THE EXERCISE
Tally the lines in the data below that contain the string "Viewport". Reply with the number only.

GIVEN DATA
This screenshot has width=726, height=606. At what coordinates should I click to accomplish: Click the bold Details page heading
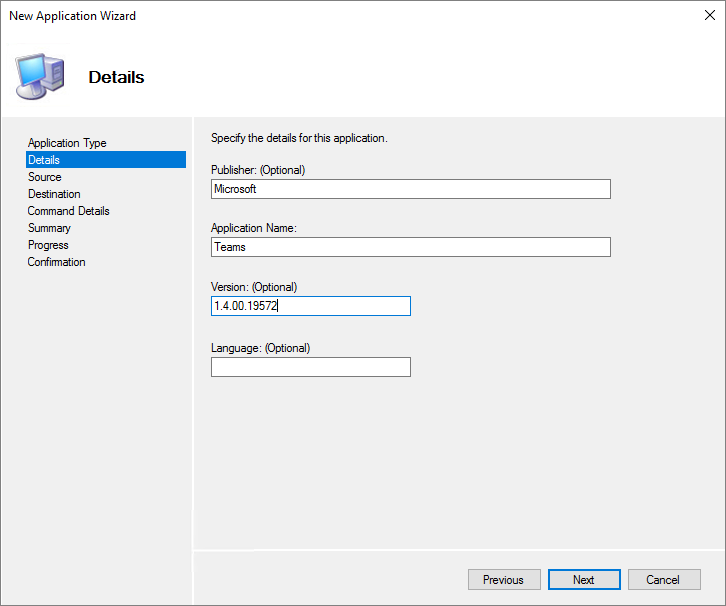pos(116,77)
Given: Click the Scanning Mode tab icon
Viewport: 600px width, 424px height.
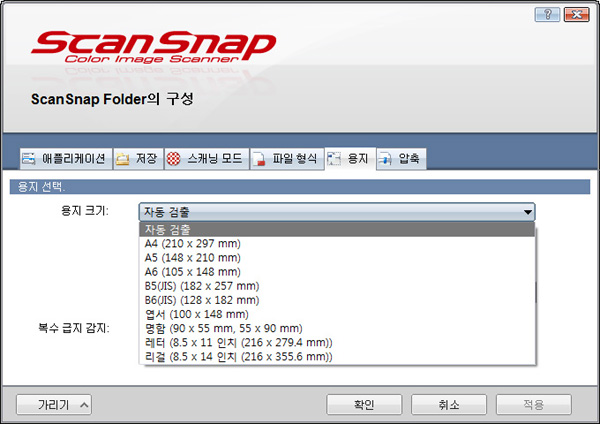Looking at the screenshot, I should (173, 159).
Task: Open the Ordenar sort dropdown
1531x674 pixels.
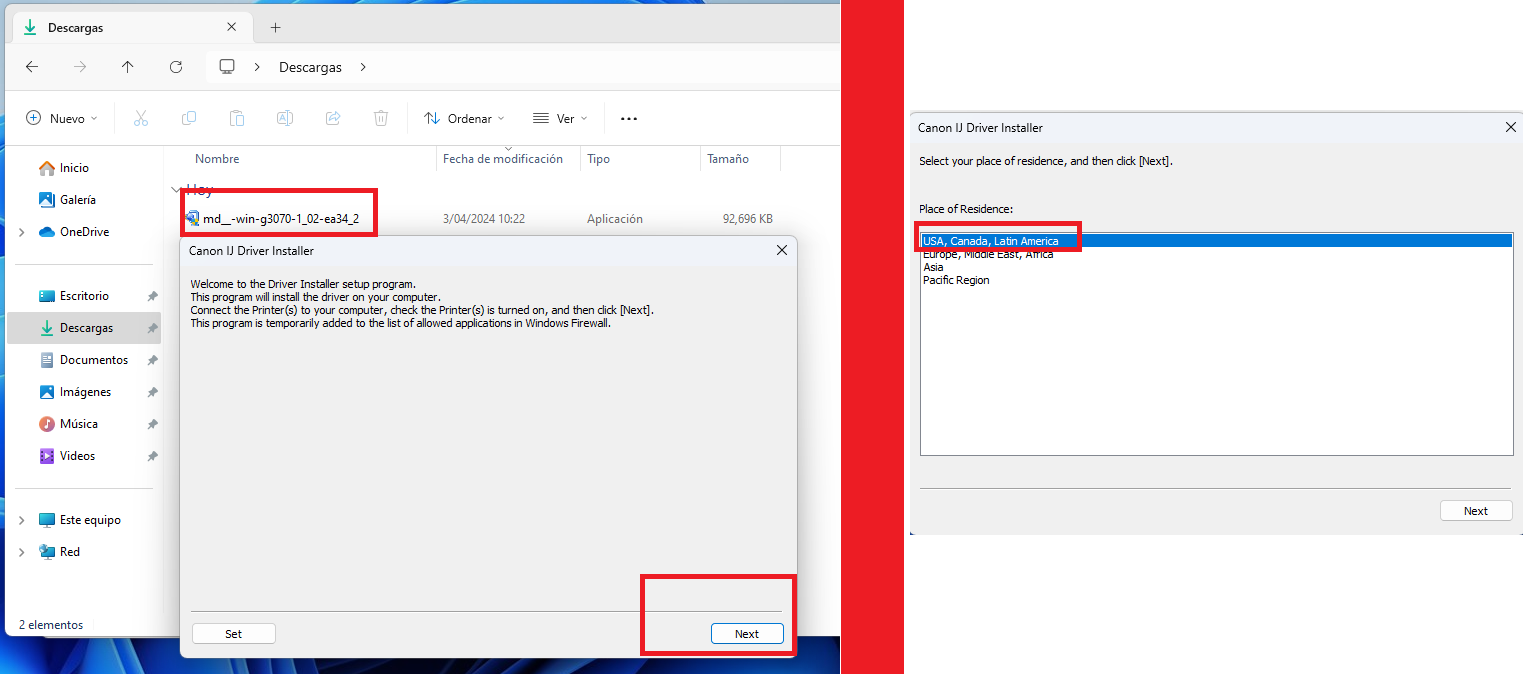Action: click(464, 118)
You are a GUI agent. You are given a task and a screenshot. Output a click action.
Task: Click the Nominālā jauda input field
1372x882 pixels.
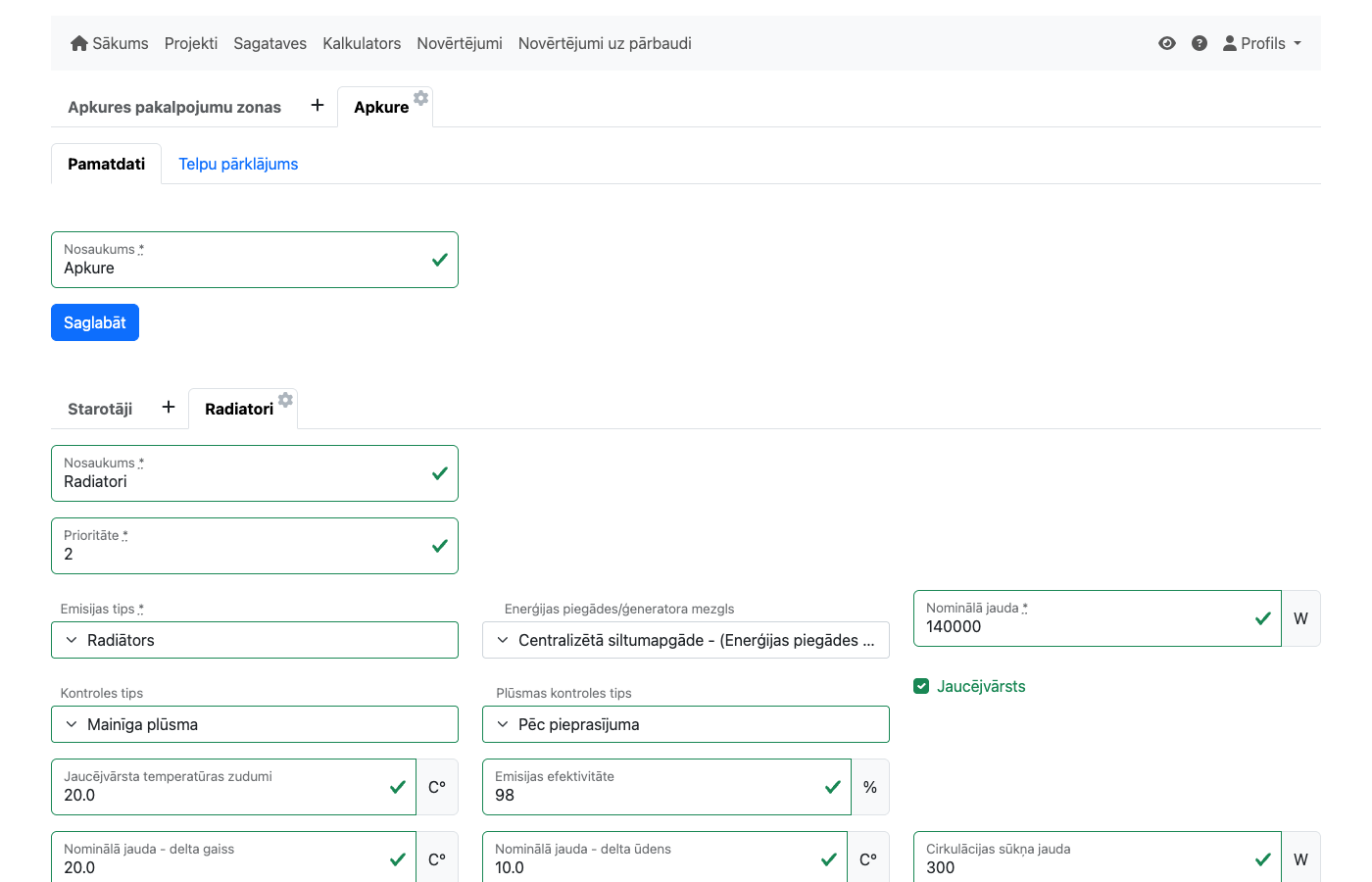tap(1083, 626)
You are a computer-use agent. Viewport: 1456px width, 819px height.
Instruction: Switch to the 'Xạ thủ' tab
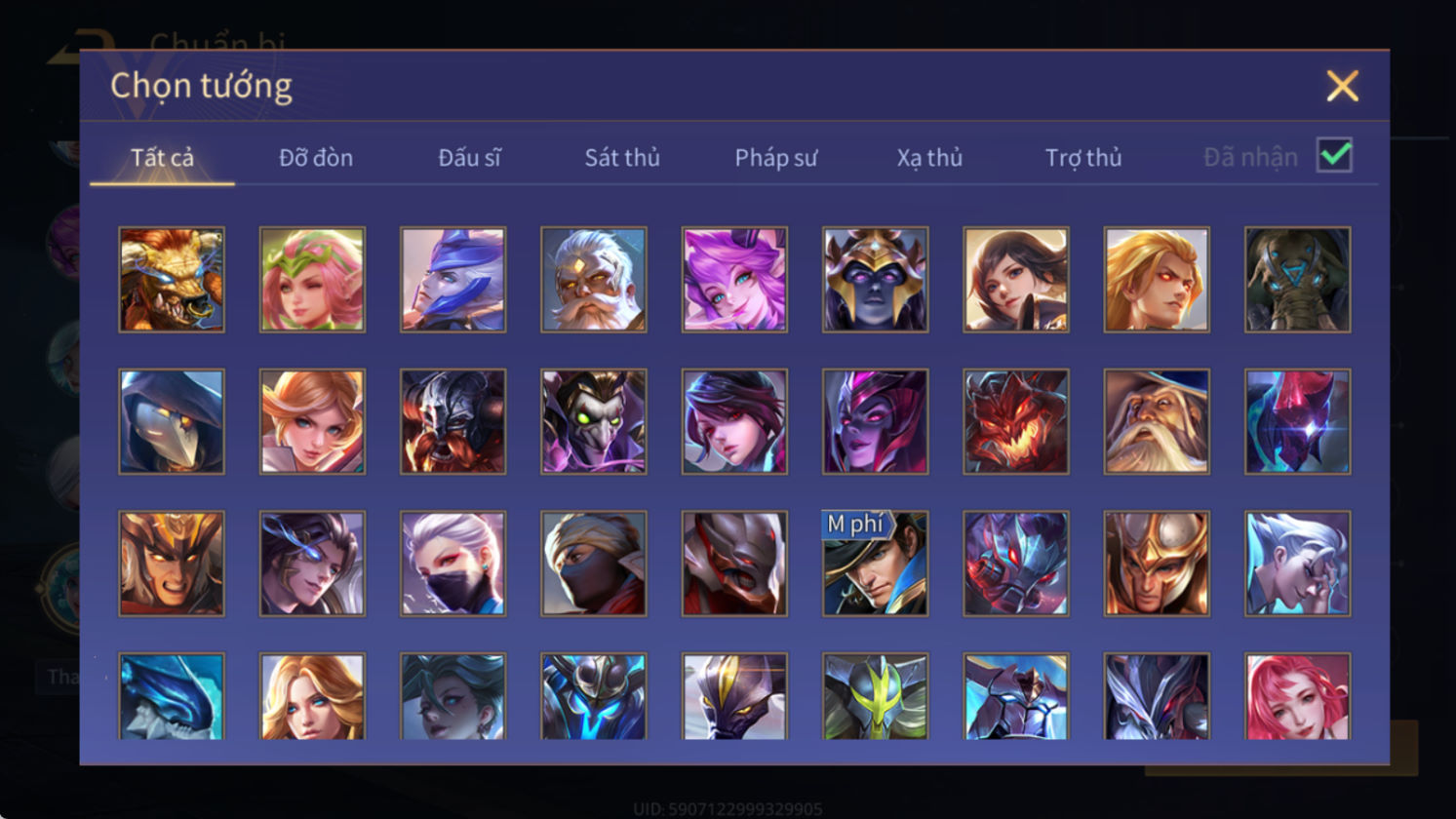(929, 157)
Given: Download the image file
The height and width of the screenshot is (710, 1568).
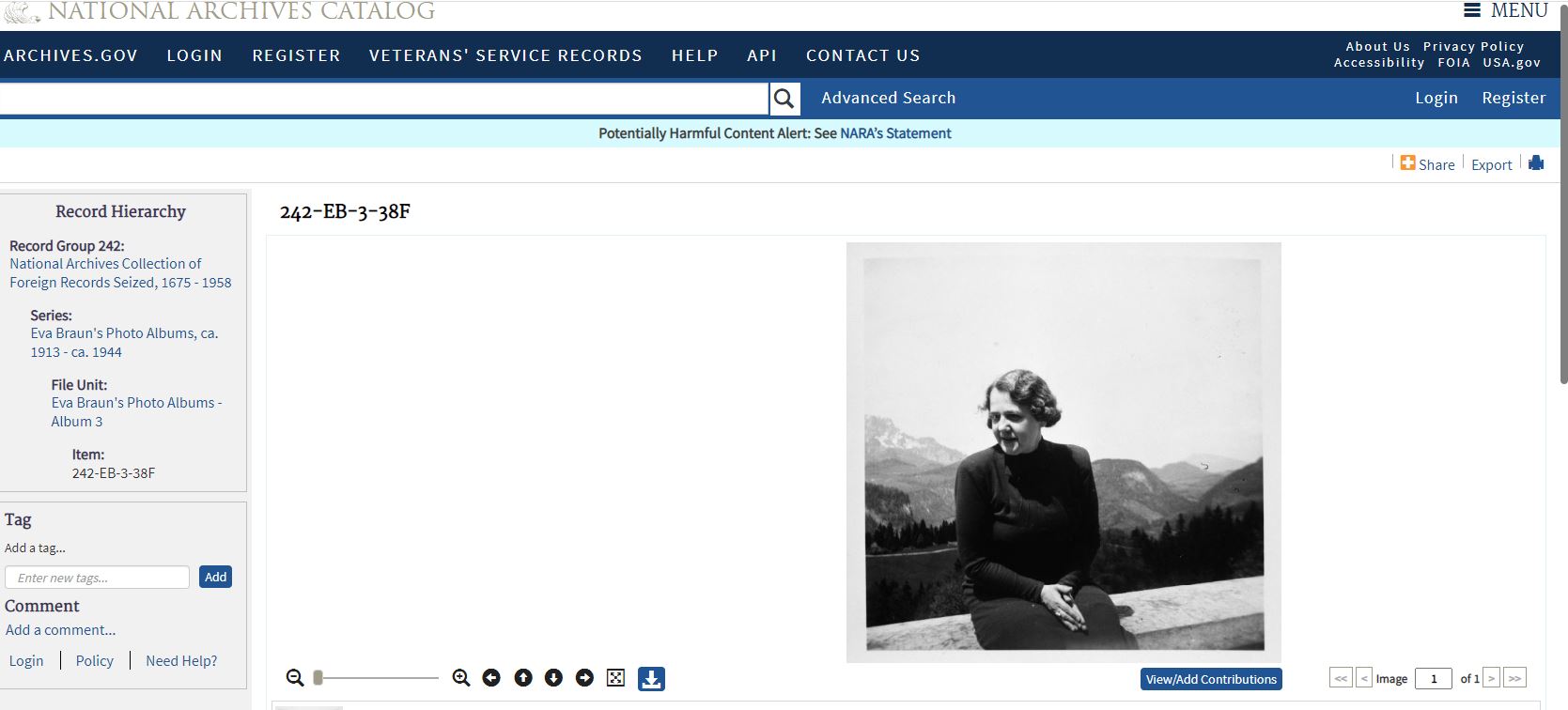Looking at the screenshot, I should point(651,678).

CORRECT OUTPUT
2